From the President
March 28, 2014
I would like to thank the following associations for hosting our March meeting in Sacramento: Sacramento County Probation Association, San Joaquin County Probation Officers Association, Solano Probation Peace Officers Association and the Yolo County Probation Association! The jointly hosted meeting was a success. Our first day was our annual legislative day, where we were able to visit a number of state legislators and explain to them the issues currently facing probation. We also had a chance to talk about our four bills for this year. The second day was our regular Board meeting, which included the presentation of State Assemblymember and State Senator of the Year awards. This year’s recipients were Assemblymember Isadore Hall III and Senator Kevin de León respectively. Finally, we welcomed new member Stanislaus County Deputy Probation Officers Association to SCOPO, welcome aboard SCDPOA!
As I mentioned earlier, we had an opportunity to talk to state legislators about our four bills. Our first bill, AB 1708, would exempt peace officers covered under section 830.5 of the Penal Code from voir dire in civil and criminal proceedings. This would include probation officers, and any employee having custodial responsibilities in an institution operated by a probation department. Currently in law there are similar exemptions to jury duty for various peace officer classifications. These exemptions save the courts and counties significant costs by reducing the number of jury summons required to be sent to law enforcement officers who almost never end up serving on juries. Additionally, when the officer is required to serve jury duty, the local (probation department) or state (CDCR) agency is required to pay another officer to fill the vacant post, usually at overtime rates, which unnecessarily drives up state and local costs. AB 1708 is a cosponsored bill with the Chief Probation Officers of California (CPOC).

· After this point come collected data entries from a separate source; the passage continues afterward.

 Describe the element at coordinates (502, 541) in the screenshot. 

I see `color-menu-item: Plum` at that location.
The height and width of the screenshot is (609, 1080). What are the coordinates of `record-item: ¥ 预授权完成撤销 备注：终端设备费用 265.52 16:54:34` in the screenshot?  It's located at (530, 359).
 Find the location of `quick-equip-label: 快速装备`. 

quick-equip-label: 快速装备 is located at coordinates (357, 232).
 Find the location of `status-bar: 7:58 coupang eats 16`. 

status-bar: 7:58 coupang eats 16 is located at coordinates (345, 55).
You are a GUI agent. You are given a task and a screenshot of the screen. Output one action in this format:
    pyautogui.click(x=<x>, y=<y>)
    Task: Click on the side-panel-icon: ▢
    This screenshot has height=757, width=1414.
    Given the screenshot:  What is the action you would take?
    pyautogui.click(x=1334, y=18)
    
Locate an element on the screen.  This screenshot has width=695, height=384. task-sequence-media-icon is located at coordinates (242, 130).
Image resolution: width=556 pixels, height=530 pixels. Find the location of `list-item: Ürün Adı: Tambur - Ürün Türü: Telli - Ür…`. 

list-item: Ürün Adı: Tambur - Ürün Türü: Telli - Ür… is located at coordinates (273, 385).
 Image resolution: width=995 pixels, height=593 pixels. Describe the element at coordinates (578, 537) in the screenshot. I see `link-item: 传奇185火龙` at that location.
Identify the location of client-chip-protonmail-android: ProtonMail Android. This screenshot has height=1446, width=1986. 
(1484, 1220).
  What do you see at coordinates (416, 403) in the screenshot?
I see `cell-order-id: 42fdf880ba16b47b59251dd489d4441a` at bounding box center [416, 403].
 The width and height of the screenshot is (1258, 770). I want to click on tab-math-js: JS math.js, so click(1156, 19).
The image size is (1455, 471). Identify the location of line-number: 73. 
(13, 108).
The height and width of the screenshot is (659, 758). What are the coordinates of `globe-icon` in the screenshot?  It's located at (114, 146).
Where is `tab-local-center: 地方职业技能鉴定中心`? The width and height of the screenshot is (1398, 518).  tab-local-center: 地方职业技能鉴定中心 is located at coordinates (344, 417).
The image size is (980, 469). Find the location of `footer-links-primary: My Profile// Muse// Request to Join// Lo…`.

Our second bill, AB 2314, would require that probation officers assigned “high risk” offenders for supervision be trained and armed so that they may better perform their public safety duties. As it is currently written, the bill would include the supervision of “high risk” probationers and AB 109ers (PRCS and 1170(h) offenders). This is our third attempt at getting this bill through the legislature. The first attempt landed the bill on the governor’s desk, but was vetoed in the final hours of the 2012 legislative session. Our second attempt stalled in 2013, but we are pushing ahead with a renewed effort this time around. Since the introduction of our arming bill in 2012, our efforts have not gone unnoticed. We have had a tremendous impact on getting several previously unarmed probation departments armed or are in the process of being armed – Calaveras, Contra Costa, Napa, and Solano. Additionally, there are several departments that are now expanding their arming program after having only one or a few officers armed over the years – Los Angeles and Shasta to name two.
Our third bill, AB 2373, would require counties to fully fund probation mandates or explain their inability to provide adequate funding for services. In order to ensure that probation departments throughout California have the resources necessary to properly carry out their duties, and more importantly in order to insure the safety of the public, AB 2373 would simply require each County Executive Officer, upon written notice from his/her Chief Probation Officer (CPO) pursuant to Penal Section 1203.74, to either fully fund probation mandates, or to justify the County’s failure to do so.
Our final bill, AB 2526, would aid in the success of Realignment by adding the voice of rank-and-file probations officers, who deliver the bulk of services, and a rank-and-file deputy sheriff or police officer to the membership of each county’s Community Corrections Partnership (CCP) board. The current makeup of the CCP includes the CPO, Sheriff and heads of community social services programs. Rank-and-file probation officers and a rank-and-file deputy sheriff or police officer have been excluded from the Executive Committees of the CCPs. As a result there is currently no rank-and-file representation and no effective voice for the individuals who actually deliver the bulk of services required for successful implementation of realignment.
Since my last update, San Jose Mayor Chuck Reed’s ballot initiative has been defeated for this year. After filing suit against the Attorney General of California over her issuance of title and summary for the initiative, on March 12th a judge rejected Mayor Reed’s lawsuit. If he had won his lawsuit, Mayor Reed would have had a much easier road to get his initiative on the ballot for the November 2014 election. Even though Mayor Reed’s effort was dealt a crippling blow, don’t be surprised to see a similar effort again in 2016. Moreover, be on the lookout for local initiatives where you live. Just because Reed’s statewide effort failed, doesn’t mean that local city councils or board of supervisors won’t try and do the same or similar thing at the local level. Be on your guard.
Stay alert, stay safe, and stand committed.